Après une première session sur le thème de l’écoute, les membres du collectif “+1” se sont réunis une nouvelle fois le 12 octobre. De projections dans le futur à la création d’instances démocratiques en passant par la mise en place de solutions fondées sur le hasard, ils ont imaginé des dispositifs innovants pour convertir l’écoute en prise de décision collective, au service de la transformation écologique.
Lors du lancement du prototype de concertation “+1, pour une écologie en actions”, initié par Veolia en partenariat avec Usbek & Rica et la REcyclerie, le 14 septembre, il avait été question de l'Écoute. Comment mettre autour de la table salariés, actionnaires, clients, citoyens, experts et ONG pour nouer un dialogue efficace autour de la transformation écologique ? La cinquantaine de participants de cette session avaient alors planché sur des solutions pour impliquer au mieux l’ensemble des parties prenantes, que ce soit en donnant la parole à des représentants du vivant ou en laissant s’exprimer l’inconscient de chacun, dans le passage à l’acte pour une écologie concrète, du quotidien.
Cette seconde session s’inscrit dans le prolongement de cette réflexion.

(Entrées du jeu de données)
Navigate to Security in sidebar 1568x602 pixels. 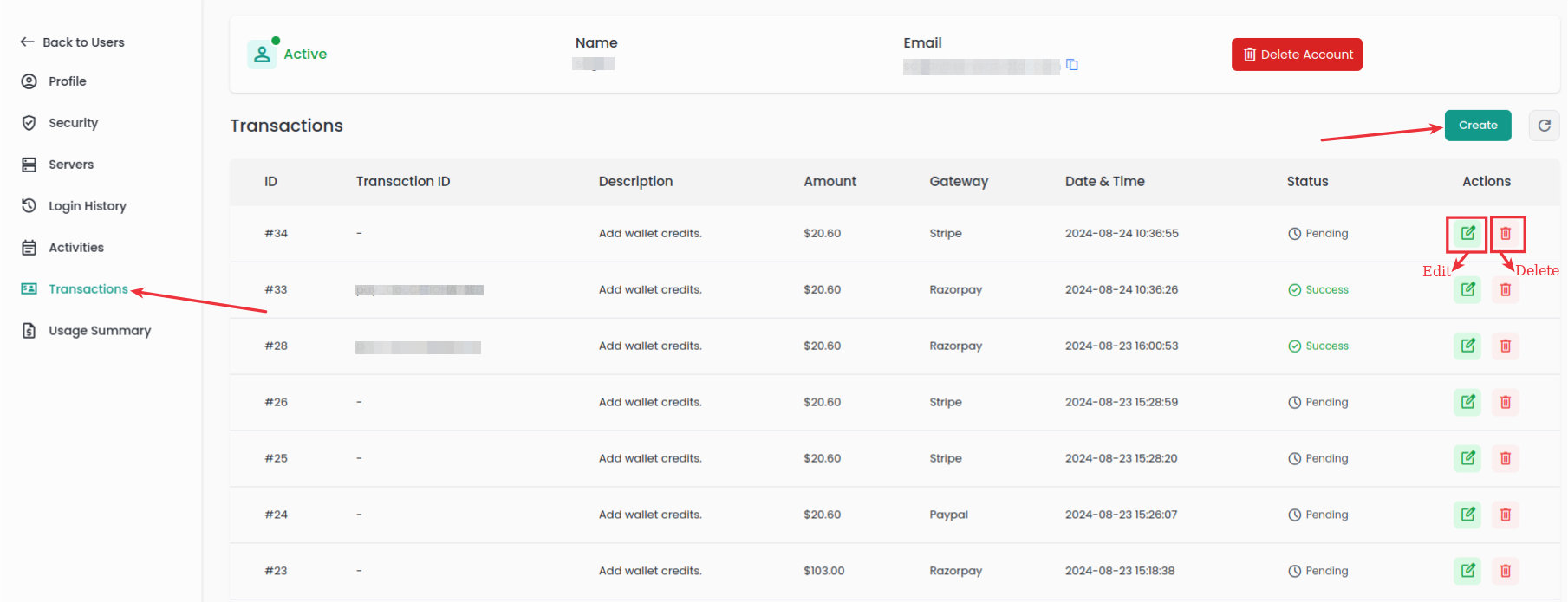point(73,123)
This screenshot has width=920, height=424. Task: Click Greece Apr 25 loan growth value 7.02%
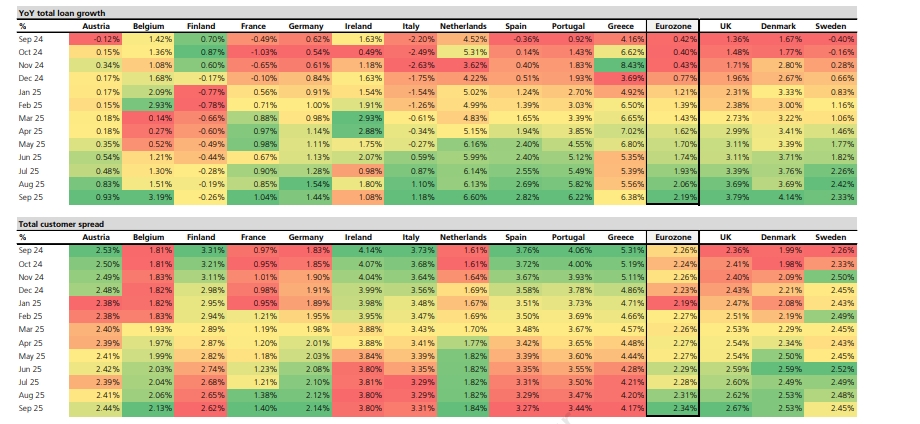[621, 130]
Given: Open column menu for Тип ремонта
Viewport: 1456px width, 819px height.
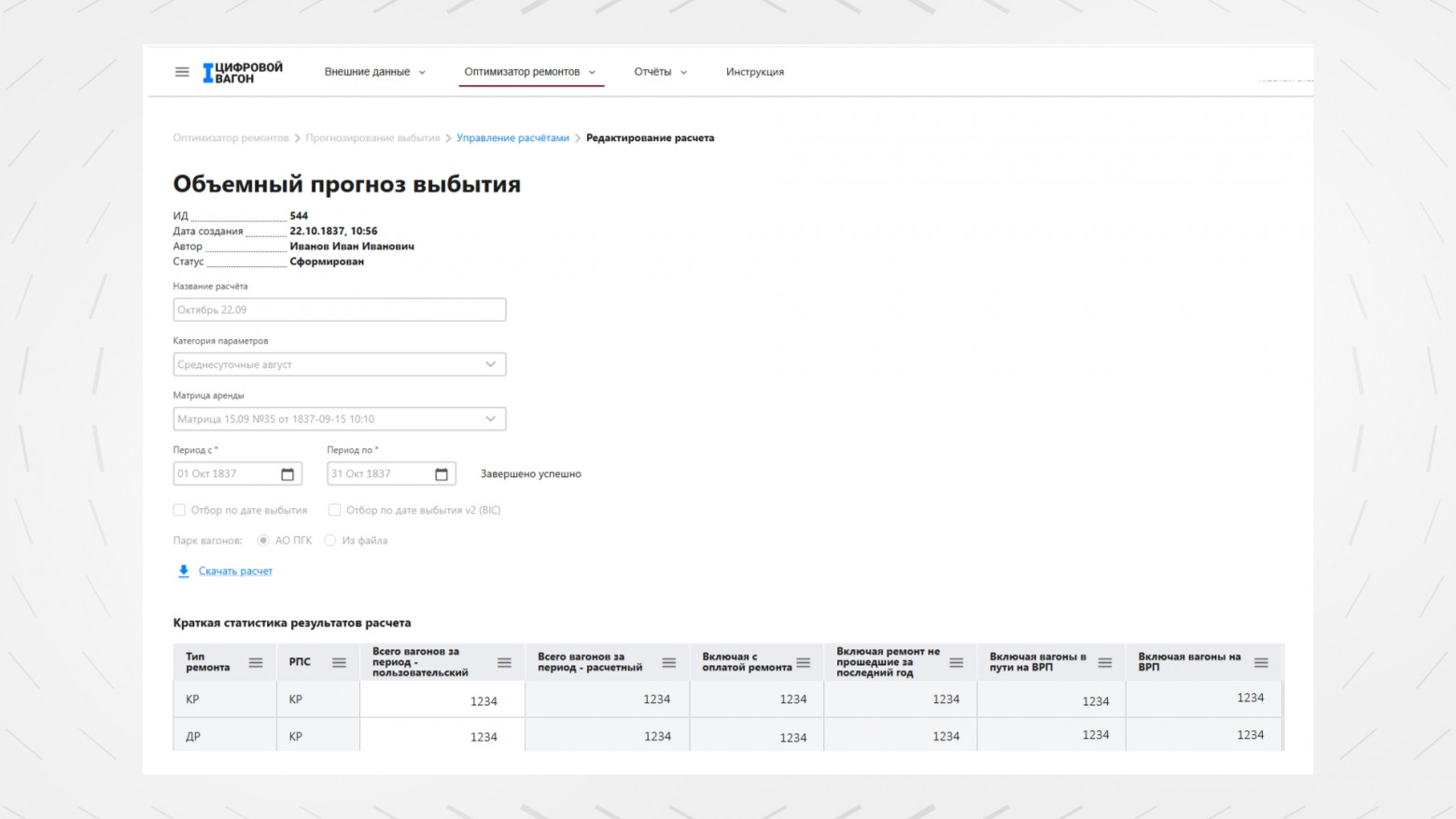Looking at the screenshot, I should pyautogui.click(x=256, y=663).
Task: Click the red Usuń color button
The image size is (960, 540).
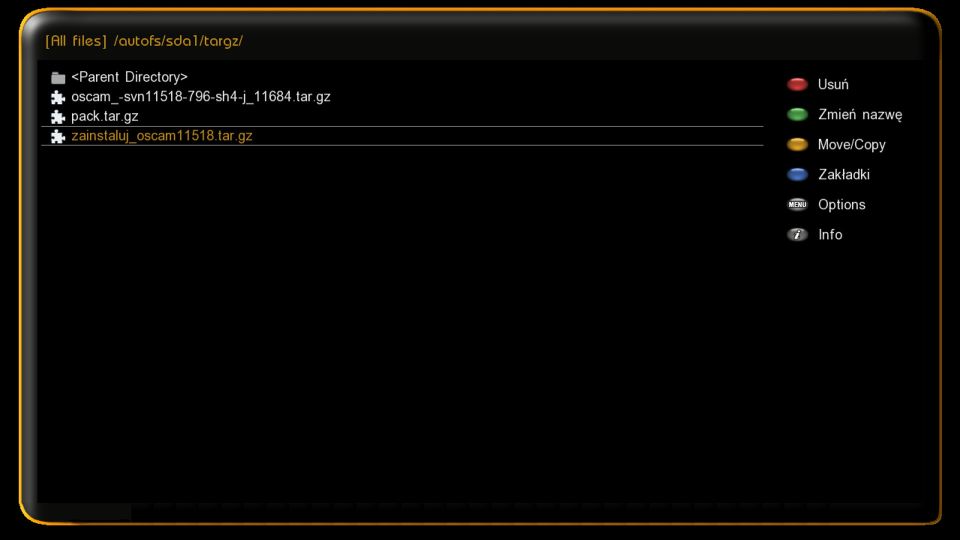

▶ [CONSIGNE 1] Dans l'article sur le collectif « +1 », à quoi devaient servir les dispositifs imaginés le 12 octobre ? Répondez en une à trois phrases.
▶ [CONSIGNE 2] Prolongez l'article sur le collectif « +1 » à partir de sa dernière phrase.
Ces données ne servent à rien ici.

▶ [RÉPONSE 1] Les membres du collectif « +1 » ont imaginé ces dispositifs pour convertir l'écoute en prise de décision collective. Le but était de servir la transformation écologique.

▶ [RÉPONSE 2]
« Après avoir pris le temps d’apprendre à mieux nous écouter, pour construire un socle fiable et de confiance à notre action, il s’agit d’œuvrer à comprendre comment mieux décider collectivement, pour parvenir à une création de valeur davantage partagée »,
a expliqué Fanny Demulier, Coordinatrice du comité de pilotage de la raison d’être de Veolia, en rappelant « l’envie de travailler de manière plus décloisonnée » qui est au cœur de ce collectif.
De fait, l’entreprise d’aujourd’hui – et encore plus celle de demain, parions-le – n’agit pas seule, a souligné en substance Anne Le Guennec, Directrice générale des activités Recyclage et Valorisation des Déchets France de Veolia.
Pendant longtemps, l’économie circulaire et l’écologie, c’était un geste très individuel. Il y a eu un moment, il y a deux ou trois ans, où ce geste citoyen n’a plus été suffisant face à l’urgence, où les gens ont demandé à ce que le gouvernement s’implique et à ce que les industriels apportent des solutions. L’enjeu aujourd’hui est de réconcilier le geste citoyen et les choix stratégiques de l’industriel afin de répondre collectivement et efficacement aux défis de la transformation écologique. On s’inscrit dans cette chaîne-là, notamment parce qu’on aide l’industriel à mieux produire (à travers des démarches d’écoconception par exemple) mais aussi le citoyen à mieux trier et recycler.
Décider avec « moins de dopamine et plus de sens »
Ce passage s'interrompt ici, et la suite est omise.